I skirted death in various ways in 2018. Due to numerous surgeries and chemotherapy for a form of cancer that is not usually survivable, as well as dealing with mental health issues due to a family court case - which I won with full costs despite being my own solicitor - I emerged from chemo at the end of April 2019, a bit of a wreck. I then went straight from chemo to a 5-day trial against my stepfather and sister with a vile former brother-in-law former family cult leader presiding. I had 5 days of his lying to the judge about me, trying to sabotage my witnesses and all sorts of dirty tricks employed by a former cop like he: 'Your honour, Emily lunged at my witness and had to be restrained,' (not true.) Or saying to my newly arrived witnesses: 'Emily has just told us under oath that you...(lie inserted).' It was stressful; I had to be on the ball, but I was on anti-anxiety meds; it dredged up the ugly past of my childhood and required enormous amounts of faith, work and reserves but I won, with full costs, which is very unusual, but the judge referred to the offer made by my brother-in-law and sister as 'derisory.' He was determined that I got my award in full and costs in full. Despite being vindicated (the judge agreed with my every argument) and having achieved the moral victory I most wanted (and some of my inheritance - my former sister and her former husband, got away with the primary asset, and my stepfather with the bulk of the cash my uncle did not want him to have, I won the Oosthuizen/Woodhead war.

Soon after this, the stress of arranging my daughter's birthday party that year caused something of a breakdown - I tend to make ambitious cakes and food from scratch as well as designing party bags and games that I make up and 'perform.' I had a bit of a 'performance' in the store cupboard that was interrupted by the father of a child arriving early and asking 'if he could help.' This forced me to pull myself together, in a raggedy Ann kind of away, and to pull off the party with just a minor degree of hysteria. I emerged from all of this knowing I was going to have to project manage my own restoration project. I spent the rest of 2019 resting, regrouping and started working again - painting at my studio once a week and writing and editing. I spent time outdoors. 2020, my painting developed further and I began to sell as well as finish work on my third novel while editing and homeschooling - I upped the pace slowly and steadily. I began yoga and cycling and strengthened my spiritual life by putting prayer and meditation first - God had been knocked off His pedestal somewhat during these wilderness times, though he was always faithful to me, as is His way.

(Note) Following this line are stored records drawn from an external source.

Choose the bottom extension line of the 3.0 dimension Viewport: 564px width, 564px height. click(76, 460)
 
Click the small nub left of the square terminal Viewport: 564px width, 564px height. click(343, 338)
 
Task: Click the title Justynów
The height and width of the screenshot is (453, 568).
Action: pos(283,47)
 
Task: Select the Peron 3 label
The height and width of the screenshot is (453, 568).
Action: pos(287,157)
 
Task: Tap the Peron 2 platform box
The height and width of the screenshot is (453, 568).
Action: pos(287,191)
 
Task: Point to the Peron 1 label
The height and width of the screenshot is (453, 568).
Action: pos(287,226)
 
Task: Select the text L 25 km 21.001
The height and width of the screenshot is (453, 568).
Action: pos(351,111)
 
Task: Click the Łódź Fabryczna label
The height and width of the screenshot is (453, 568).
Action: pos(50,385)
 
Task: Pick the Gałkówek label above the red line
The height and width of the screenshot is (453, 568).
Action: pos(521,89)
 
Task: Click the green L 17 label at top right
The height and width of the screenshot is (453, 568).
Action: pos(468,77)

2021...I had a conversation about modelling where it was mentioned that 'mature models' think classic Mercedes over electric cars, are making a comeback. A little googling, or goggling proved this to be correct. A gauntlet was thrown - 'Why not give it another crack?' In short, I may or may not try modelling again but an idea was sown. For health reasons and to complete my restoration project I am going to try to turn back the clock and try to get as near as possible to the peak health and fitness I had in my late teens and twenties. I'm not delusional. I don't expect to look as I did in the tear sheets of the magazines I appeared in. It's just a goal for the holistic restoration project (me) that I am documenting. Watch this space.